Work instructions:
- 1) In the text about the Dutch euthanasia ruling, how old was the woman with Alzheimer's disease whom a doctor euthanized in 2016?
- 2) Write a continuation of the text about the Dutch Supreme Court's euthanasia ruling, starting after its last sentence.

The Dutch Supreme Court has ruled that doctors in the Netherlands can legally euthanize patients suffering from advanced dementia.
The new legal directive allows doctors to end the life of a patient who provided written consent for the procedure before their condition made such consent impossible. The rule also requires the person to be going through “unbearable suffering without any prospect of improvement," without a "reasonable alternative” to euthanasia.
The case was spurred by the account of a doctor who in 2016 euthanized a 74-year-old woman suffering from Alzheimer's disease. The woman had written out her wishes for assisted suicide prior to entering a nursing home, where her condition deteriorated. However, prosecutors alleged that the woman began sending “mixed signals” about her end-of-life decisions after she entered the facility.
According to the BBC, the woman reportedly had to be physically held down by family members as the doctor administered the fatal dose that ultimately ended her life.
“As long as the woman was able to communicate, the nursing home doctor should have kept talking to her about her desire to live or to die,” prosecutors said.

Saved data entries:
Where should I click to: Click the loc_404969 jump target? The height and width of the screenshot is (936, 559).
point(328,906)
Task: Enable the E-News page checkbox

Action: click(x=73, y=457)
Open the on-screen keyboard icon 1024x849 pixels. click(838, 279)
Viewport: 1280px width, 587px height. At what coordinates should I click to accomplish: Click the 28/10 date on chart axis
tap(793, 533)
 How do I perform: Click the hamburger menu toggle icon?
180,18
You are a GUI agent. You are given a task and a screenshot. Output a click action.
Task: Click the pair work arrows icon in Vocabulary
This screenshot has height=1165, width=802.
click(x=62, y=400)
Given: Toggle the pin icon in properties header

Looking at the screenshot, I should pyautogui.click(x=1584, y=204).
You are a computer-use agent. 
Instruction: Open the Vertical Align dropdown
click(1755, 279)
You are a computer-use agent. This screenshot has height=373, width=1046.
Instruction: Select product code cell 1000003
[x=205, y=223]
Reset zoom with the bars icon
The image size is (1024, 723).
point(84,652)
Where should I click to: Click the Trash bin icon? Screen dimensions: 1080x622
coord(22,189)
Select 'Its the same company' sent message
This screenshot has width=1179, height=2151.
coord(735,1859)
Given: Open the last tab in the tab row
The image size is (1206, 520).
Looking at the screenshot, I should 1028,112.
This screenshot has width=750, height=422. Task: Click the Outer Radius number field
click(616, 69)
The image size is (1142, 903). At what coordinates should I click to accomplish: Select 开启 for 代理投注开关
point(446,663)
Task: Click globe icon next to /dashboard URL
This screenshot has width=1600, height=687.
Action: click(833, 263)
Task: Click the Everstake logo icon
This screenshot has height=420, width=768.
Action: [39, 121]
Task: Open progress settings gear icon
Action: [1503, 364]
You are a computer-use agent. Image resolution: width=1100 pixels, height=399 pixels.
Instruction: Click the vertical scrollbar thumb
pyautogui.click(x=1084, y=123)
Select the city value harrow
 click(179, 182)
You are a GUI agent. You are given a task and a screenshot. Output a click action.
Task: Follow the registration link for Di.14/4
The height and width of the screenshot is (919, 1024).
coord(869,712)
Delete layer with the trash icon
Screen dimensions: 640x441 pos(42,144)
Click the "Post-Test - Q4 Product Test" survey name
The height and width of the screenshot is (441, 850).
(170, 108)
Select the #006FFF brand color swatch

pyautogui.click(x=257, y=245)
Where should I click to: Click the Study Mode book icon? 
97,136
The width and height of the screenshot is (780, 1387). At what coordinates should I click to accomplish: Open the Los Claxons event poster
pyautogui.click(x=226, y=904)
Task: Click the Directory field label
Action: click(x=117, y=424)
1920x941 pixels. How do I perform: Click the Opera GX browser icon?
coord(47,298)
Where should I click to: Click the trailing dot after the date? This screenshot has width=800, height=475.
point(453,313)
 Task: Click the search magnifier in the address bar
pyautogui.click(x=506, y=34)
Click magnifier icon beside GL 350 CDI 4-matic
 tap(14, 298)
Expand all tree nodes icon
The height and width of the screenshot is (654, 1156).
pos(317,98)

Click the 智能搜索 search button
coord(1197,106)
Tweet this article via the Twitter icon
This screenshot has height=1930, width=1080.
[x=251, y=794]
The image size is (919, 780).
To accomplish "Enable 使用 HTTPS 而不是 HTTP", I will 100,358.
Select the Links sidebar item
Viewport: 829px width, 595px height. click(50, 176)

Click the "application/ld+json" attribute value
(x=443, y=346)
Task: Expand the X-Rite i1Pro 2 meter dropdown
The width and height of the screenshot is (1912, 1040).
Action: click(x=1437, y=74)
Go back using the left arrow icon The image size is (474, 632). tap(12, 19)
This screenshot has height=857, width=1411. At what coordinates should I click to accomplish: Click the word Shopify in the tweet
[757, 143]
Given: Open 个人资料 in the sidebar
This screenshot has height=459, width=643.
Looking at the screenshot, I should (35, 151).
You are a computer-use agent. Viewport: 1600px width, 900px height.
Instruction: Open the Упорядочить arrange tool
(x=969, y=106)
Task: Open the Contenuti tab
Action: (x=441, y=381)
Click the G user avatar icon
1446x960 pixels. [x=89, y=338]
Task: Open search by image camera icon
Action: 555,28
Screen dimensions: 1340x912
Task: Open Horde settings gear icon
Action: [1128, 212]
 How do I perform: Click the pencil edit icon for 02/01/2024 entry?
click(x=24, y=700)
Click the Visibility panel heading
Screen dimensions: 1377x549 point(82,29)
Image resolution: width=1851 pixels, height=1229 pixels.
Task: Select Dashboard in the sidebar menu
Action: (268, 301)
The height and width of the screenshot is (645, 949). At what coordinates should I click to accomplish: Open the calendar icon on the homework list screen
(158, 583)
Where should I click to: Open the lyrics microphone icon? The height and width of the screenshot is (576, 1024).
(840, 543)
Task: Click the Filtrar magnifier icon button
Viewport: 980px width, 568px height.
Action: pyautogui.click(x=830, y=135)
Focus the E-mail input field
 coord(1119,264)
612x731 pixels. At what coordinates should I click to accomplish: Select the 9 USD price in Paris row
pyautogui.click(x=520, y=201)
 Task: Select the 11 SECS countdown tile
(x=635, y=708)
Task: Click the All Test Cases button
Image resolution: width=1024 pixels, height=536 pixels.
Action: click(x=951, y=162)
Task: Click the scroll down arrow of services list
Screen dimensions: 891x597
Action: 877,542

Solved tasks:
- 1) She was 74 years old.

- 2)
Nevertheless, the court ruled in the physician’s favor, saying that a “conversation with the patient would not only have been useless, because she was no longer able to have a coherent conversation” and ultimately clearing the doctor of all charges.
The Dutch Supreme Court this week ruled that a doctor cannot be prosecuted for administering euthanasia if all requirements for consent and suffering are met, even if a patient is no longer able to consent to the procedure due to their illness.
"Even if it is clear that the request is intended for the situation of advanced dementia, and that situation is reached so that the patient is no longer is able to form and express a will, there can be circumstances where no follow-up on the request is possible," the court’s ruling said.